- What you need to do
Print, exactly as they appear in the listing below, the lines from the line with "Screen dimensions: 1624x888" to the line with "Open the Testing flask icon", with both end lines kept.

- Supplied entries
[Start of section]
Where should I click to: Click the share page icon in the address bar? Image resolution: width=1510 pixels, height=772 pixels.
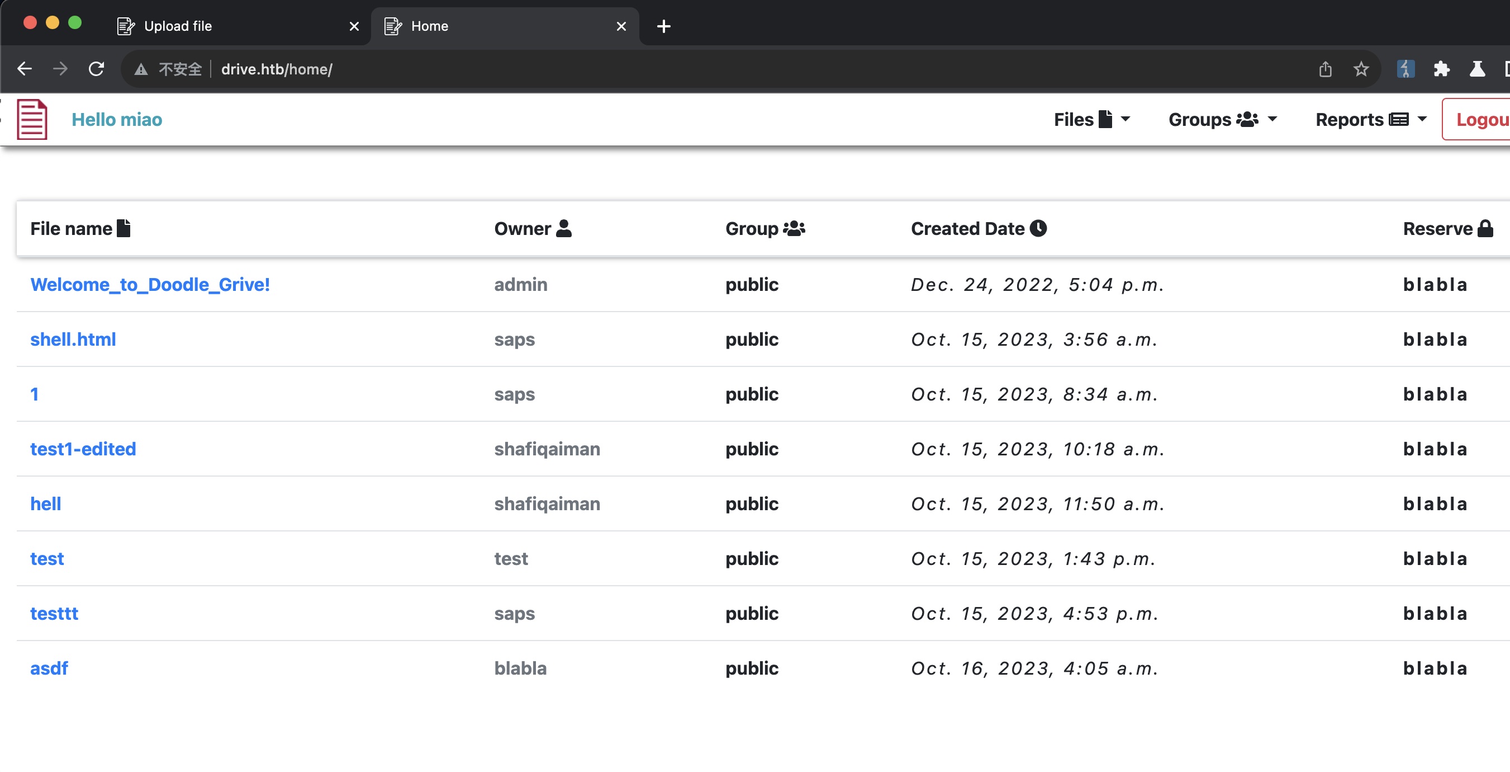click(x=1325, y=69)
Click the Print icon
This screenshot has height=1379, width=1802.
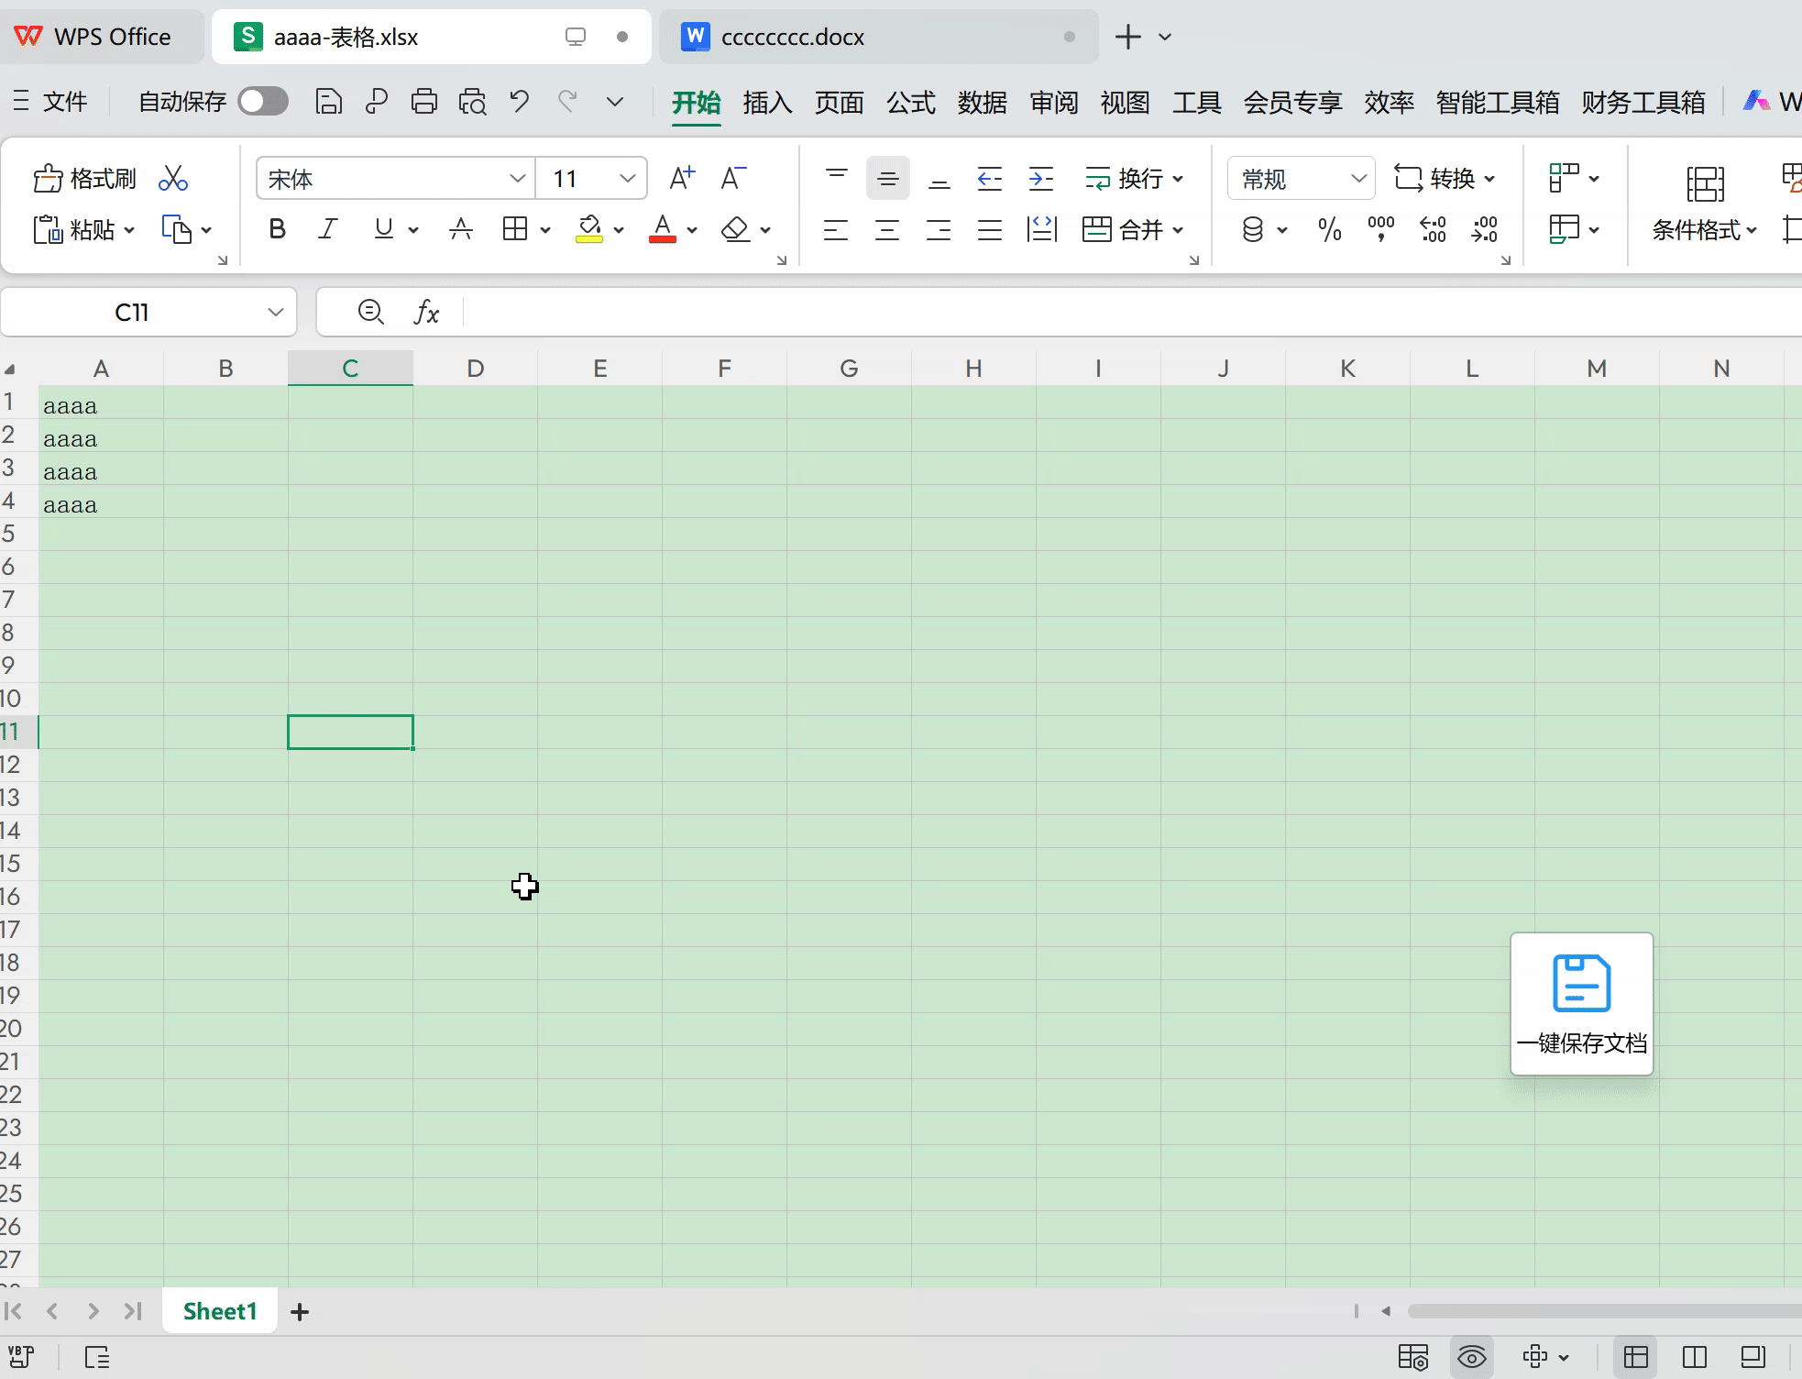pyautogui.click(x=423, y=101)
[End of section]
[Start of section]
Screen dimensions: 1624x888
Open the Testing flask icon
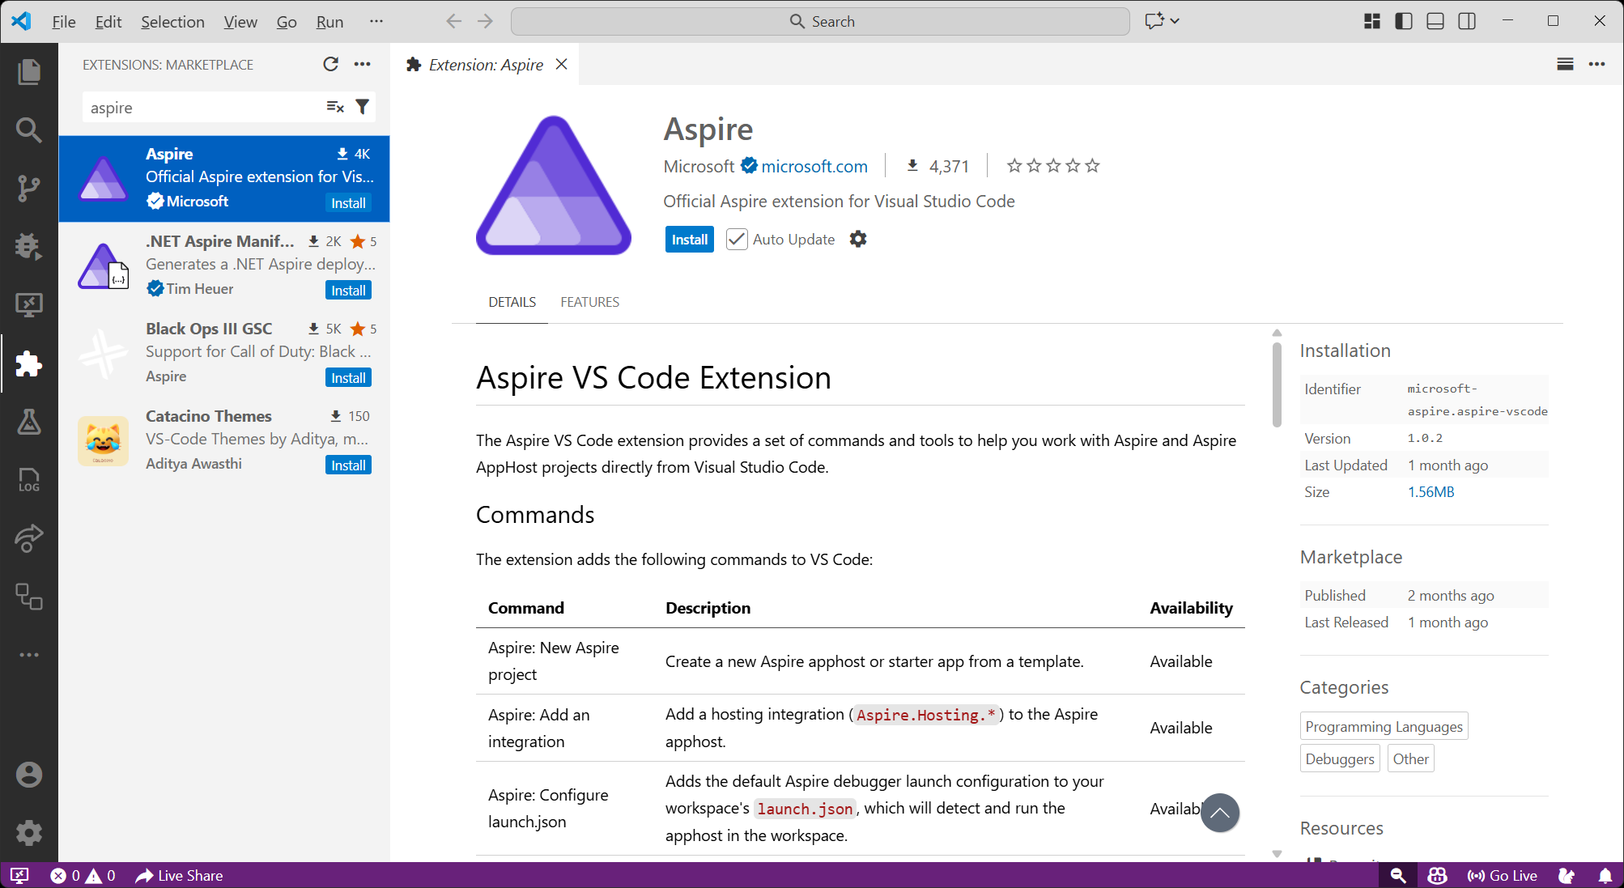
[End of section]
[Start of section]
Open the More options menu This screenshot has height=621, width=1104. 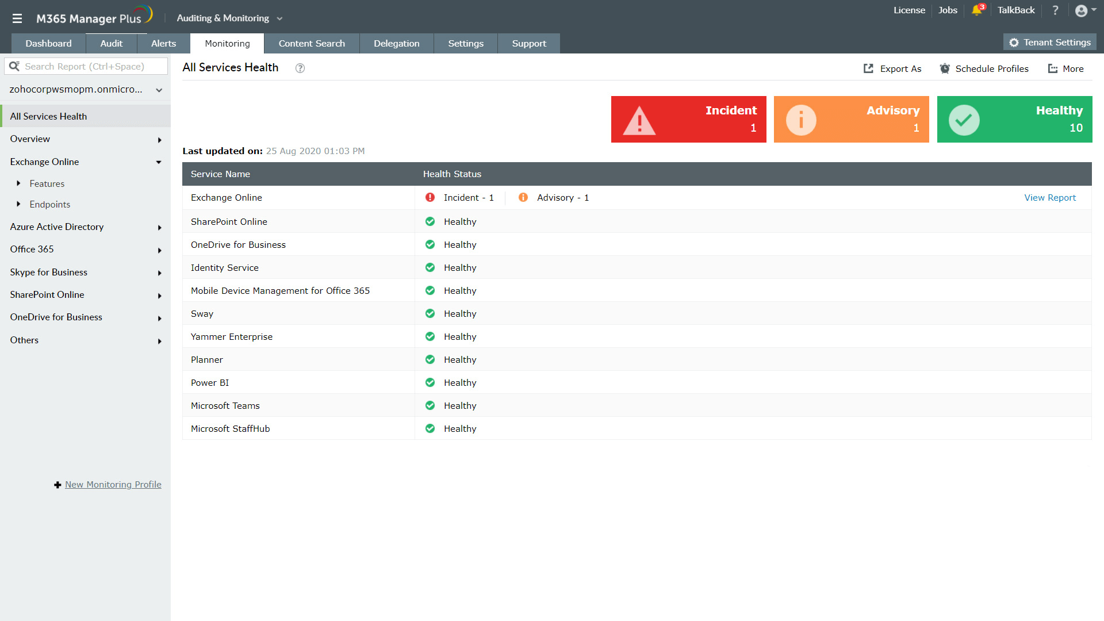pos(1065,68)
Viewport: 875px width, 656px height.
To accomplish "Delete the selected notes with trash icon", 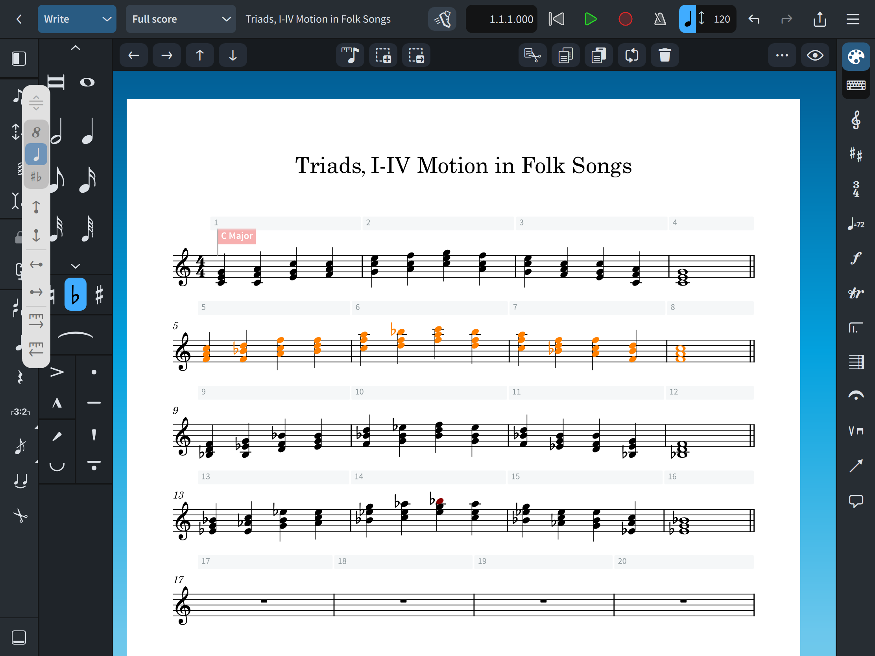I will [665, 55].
[End of section]
- Answer to this task
Screen dimensions: 1624x888
Open the Testing flask icon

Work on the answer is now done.